Selected extract →
________________

# Big lathe pictures



## Kalai (Feb 20, 2011)

Hi everyone, this is some pictures of my homemade lathe that I made the big Mango bowl on.
I can turn 4 feet 8 inches, one day I will fine a Koa tree big enough to max out my lathe, this is the bigest lathe in my shop, I have a few others, i have a powermatick 35/20 and a General with a 20 inch capacity and I have a delta 12 inch and a rockwell 12 inch and a few others including a small metal lathe, it is hard to tell I like turning 
I hope you all enjoy the pictures.
Aloha.

Chris "Kalai"


----------



## phillywood (Feb 20, 2011)

Chris, you must be superman to muscle that big a slab onto the lathe that big, or what was the secret?


----------



## glycerine (Feb 20, 2011)

Supercool!


----------



## Mac (Feb 20, 2011)

phillywood said:


> Chris, you must be superman to muscle that big a slab onto the lathe that big, or what was the secret?


 
I think its called comon sense. Or even hoist, hydro.table, lots of teenage boys with good backs.


----------



## MatthewZS (Feb 20, 2011)

He could take the pre-emptive approach.... go out and attach a bunch of faceplates to saplings and wait


----------



## Maine2Colorado (Feb 21, 2011)

Man that thing should have a safety cage between you and that piece of wood, that thing ever comes off and heads your way it would take you right out, that is a huge piece of wood you got there! It does look like fun though I give ya that, have fun and stay safe! Thanks for shareing the photos!


----------



## phillywood (Feb 21, 2011)

________________

(Records from a data collection)
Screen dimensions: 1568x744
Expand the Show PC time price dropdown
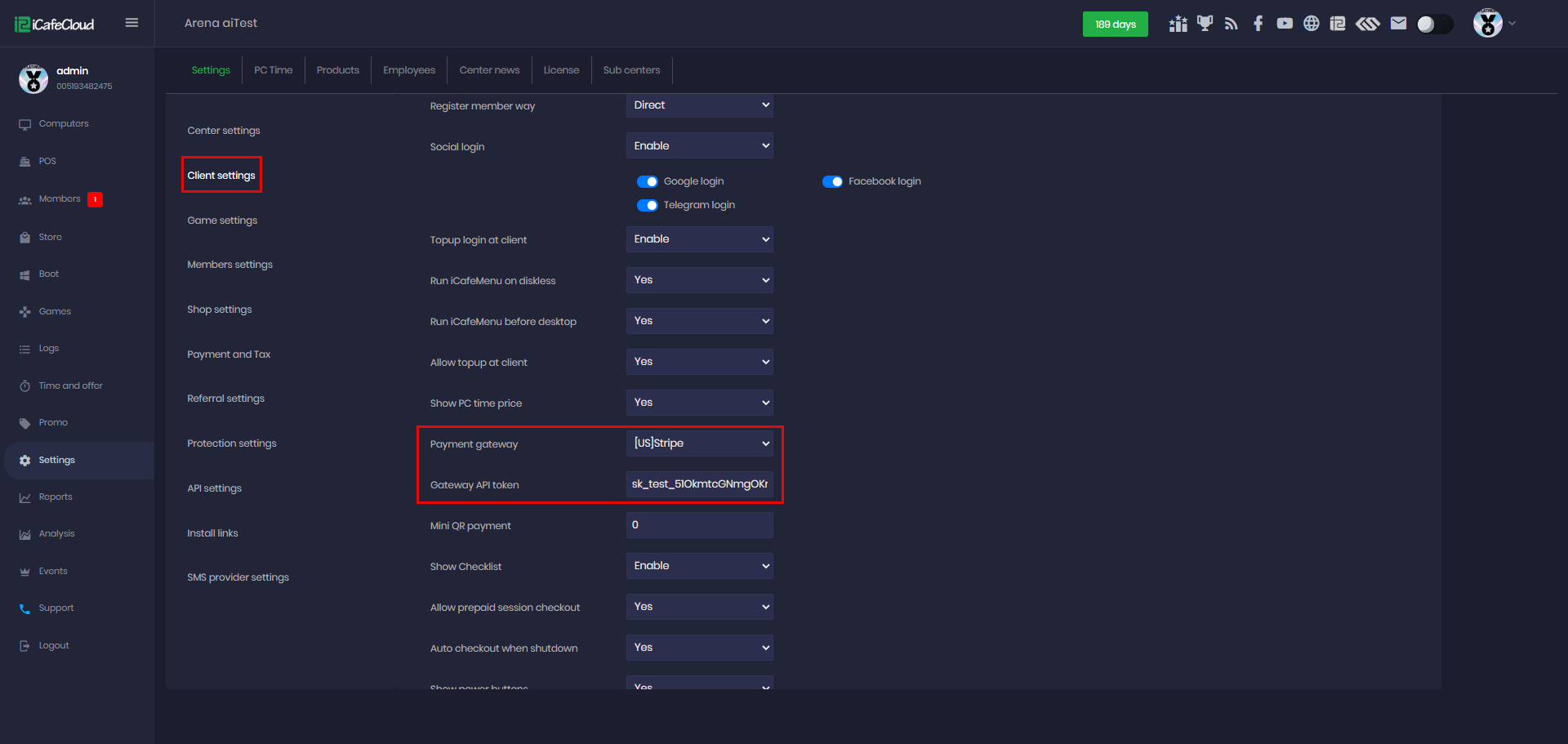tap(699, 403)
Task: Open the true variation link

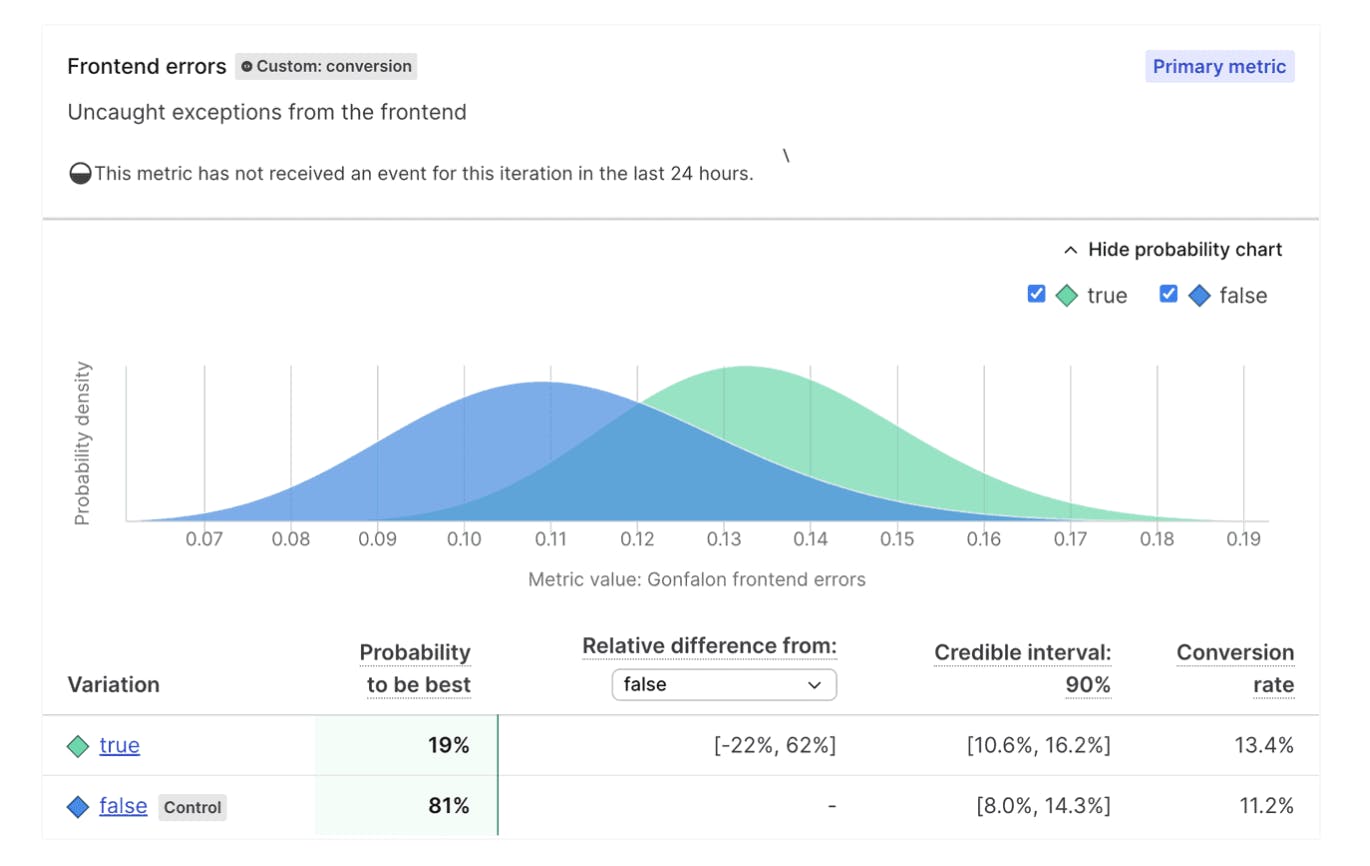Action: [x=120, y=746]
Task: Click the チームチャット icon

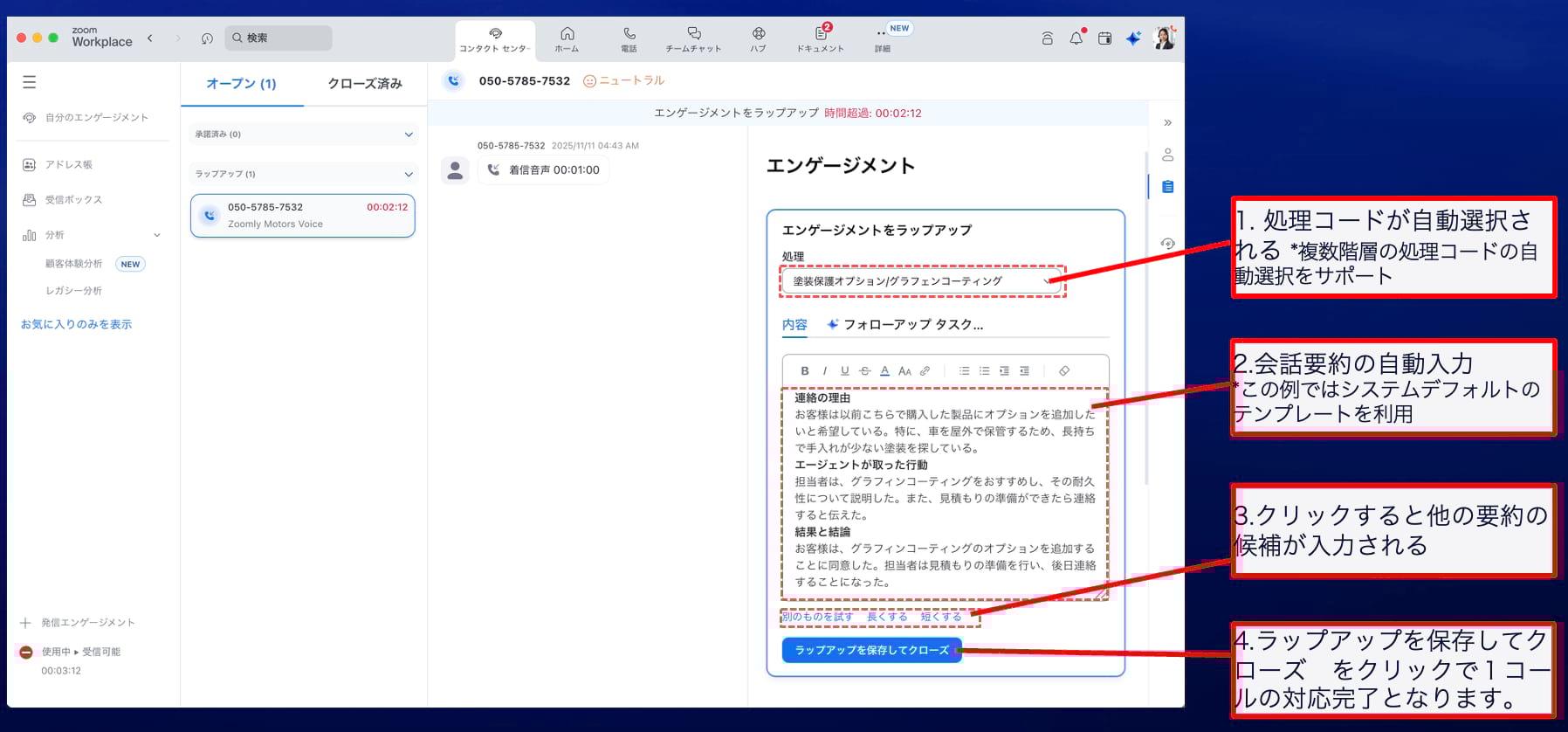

________________

Parts of the exercise →
(A) Decide whether each statement agrees with the lathe thread: (i) the big Mango bowl was made on the homemade lathe, (ii) the homemade lathe can turn 4 feet 8 inches, (iii) the General lathe has a 12 inch capacity. Answer yes or no for each and quote the words from the thread that settle it.
(B) Write out all the lines of the rows again, requests included, and shift each coordinate in their answers by adding 6. Leave the pictures out.
The lathe thread and these rows have nothing to do with each other.

The answers →
(A)
(i) Yes: "this is some pictures of my homemade lathe that I made the big Mango bowl on."
(ii) Yes: "I can turn 4 feet 8 inches"
(iii) No: "a General with a 20 inch capacity"

(B)
Screen dimensions: 1568x744
Expand the Show PC time price dropdown
tap(705, 409)
Task: Open the true variation link

Action: [x=126, y=752]
Task: Click the チームチャット icon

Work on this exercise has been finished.